夏が過ぎ、秋の気配が入り始めるころには地方に行っていた貴族たちも帰って来るので皇宮にて秋の祭りが開かれる。
皇都やその近くの農家が収穫の時期を迎え、無事に実りを得たことへの感謝祭である。
豊穣を祝う祭りは、夏に花火が上がるだけの夏の宵祭りとは異なり城下に様々な商人が訪れ盛大に市を開いての祭りになる。
その時期の民は着飾って街に繰り出し祭りを楽しむのが定番だ。
私も去年までは舜娘と一緒に皇都の街に繰り出して、祭りを存分に楽しんでした。
「感謝祭の季節が来たのね。暑さもマシになったし、お父様も戻って来たし。後宮も少しは落ち着けばいいのだけれど」
金華宮の警備体制は昼間は武官に、夜は諜報部にと振り分けられて現在は私の出番は週三日ほどである。
国境付近が落ち着いたのをめどに劉家の私兵団と共に国境を守っていた皇宮師団のベテラン勢が皇都に帰還したのも大きかった。
黄国には、黄貴妃が盛大にやらかしていて返品ずるぞ、こら!と言ってやると国境付近が大人しくなったそう。

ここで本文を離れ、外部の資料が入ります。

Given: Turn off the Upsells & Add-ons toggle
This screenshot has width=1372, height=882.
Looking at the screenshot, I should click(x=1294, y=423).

ベテラン勢の半分はまだ国境付近に残っているが、半数が戻ってくれば後宮の警備も手厚くなるというもの。
おかげで、私はお休みが増えました。
その間に若手武官と諜報部の若手を一気に育て上げる算段で、ビシビシと扱いています。
鍛錬は裏切らない、日々の鍛錬こそいざという時の動きに繋がる大切なものとして日々鍛錬強化を図っている。
「梓涵様、猫鈴はコレを覚えました!」
そんなセリフと共に、練習台の藁人形の首にあたる部分を鉈でスパーンと切り飛ばして見せた。

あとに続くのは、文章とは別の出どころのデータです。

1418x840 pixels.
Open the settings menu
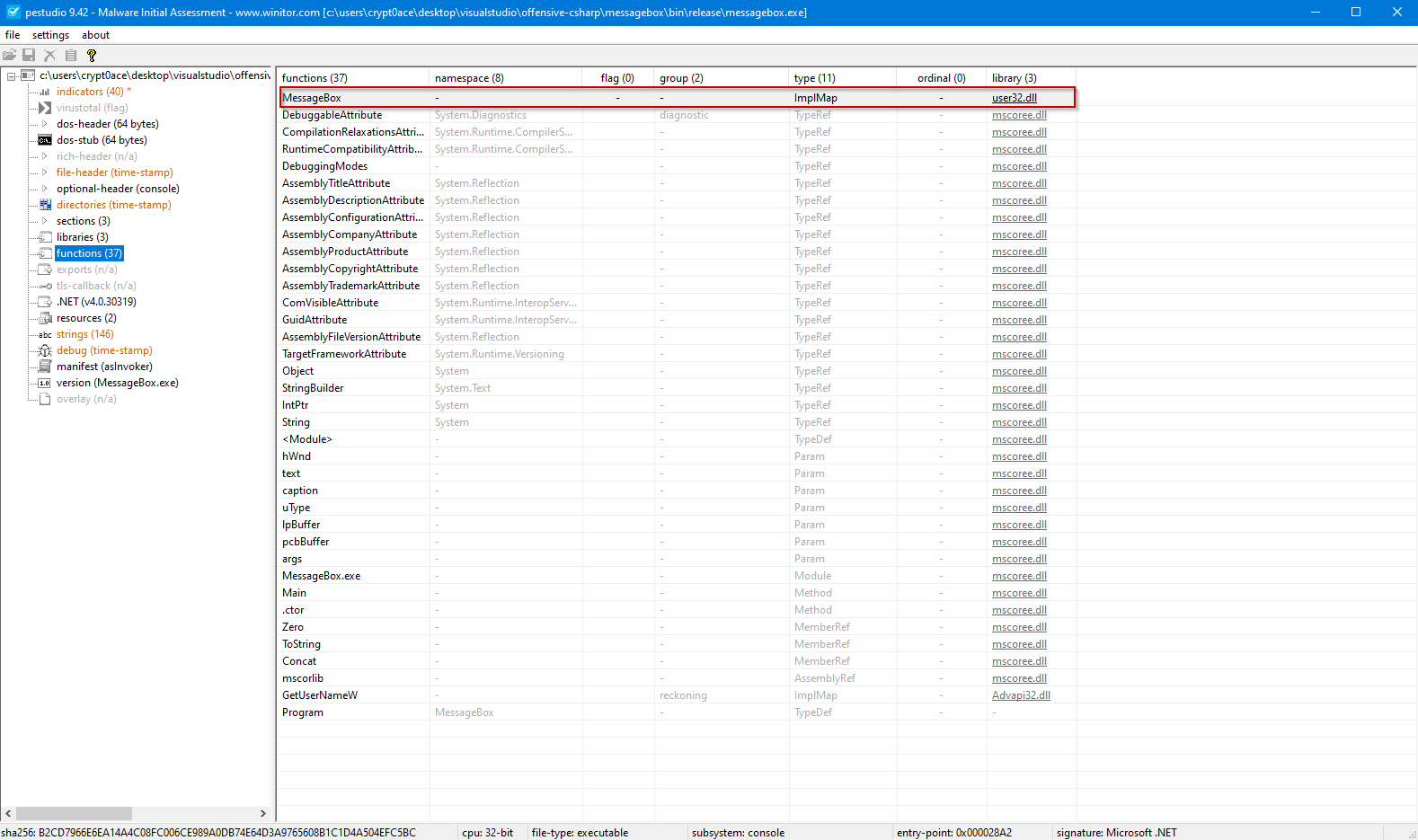[x=50, y=35]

「うん、とってもいい太刀筋だわ。上手になったわね、猫鈴。ただし、実物の人間はこんなに簡単にスパーンと飛ばないからね?それだけは忘れちゃダメよ?」
私の言葉に素直に猫鈴は頷いた。
「はい、実物の時は確実に仕留めるために切り飛ばすのではなく、差し込めばいいのですよね?」
その通りである。
諜報部の若手に関しては、実戦での役立つ人体の弱点などをしっかり図解付きで教えた。
そのおかげで彼らは関節や大事な血管の位置なども把握し、どこに仕掛ければ相手が不能になるかを理解しているのだ。
本当に賢い子である。
そしてその賢さで、この間は黄貴妃のところの刺客をしっかり不能にしてとらえて尋問にかけたそう。

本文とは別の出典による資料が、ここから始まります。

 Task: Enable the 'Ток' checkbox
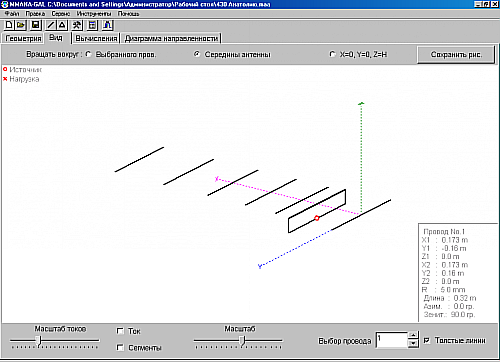point(120,331)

そのおかげで黄貴妃の次なる狙いは欣怡様のお子が育たぬうちに、母体を危険にさらせというものだったそうだが、それもあまり意味をなさないまま終わった。
何しろ、絶賛悪阻と戦っていた欣怡様はほぼ金華宮に引きこもり状態だったのだから接触のしようがないのである。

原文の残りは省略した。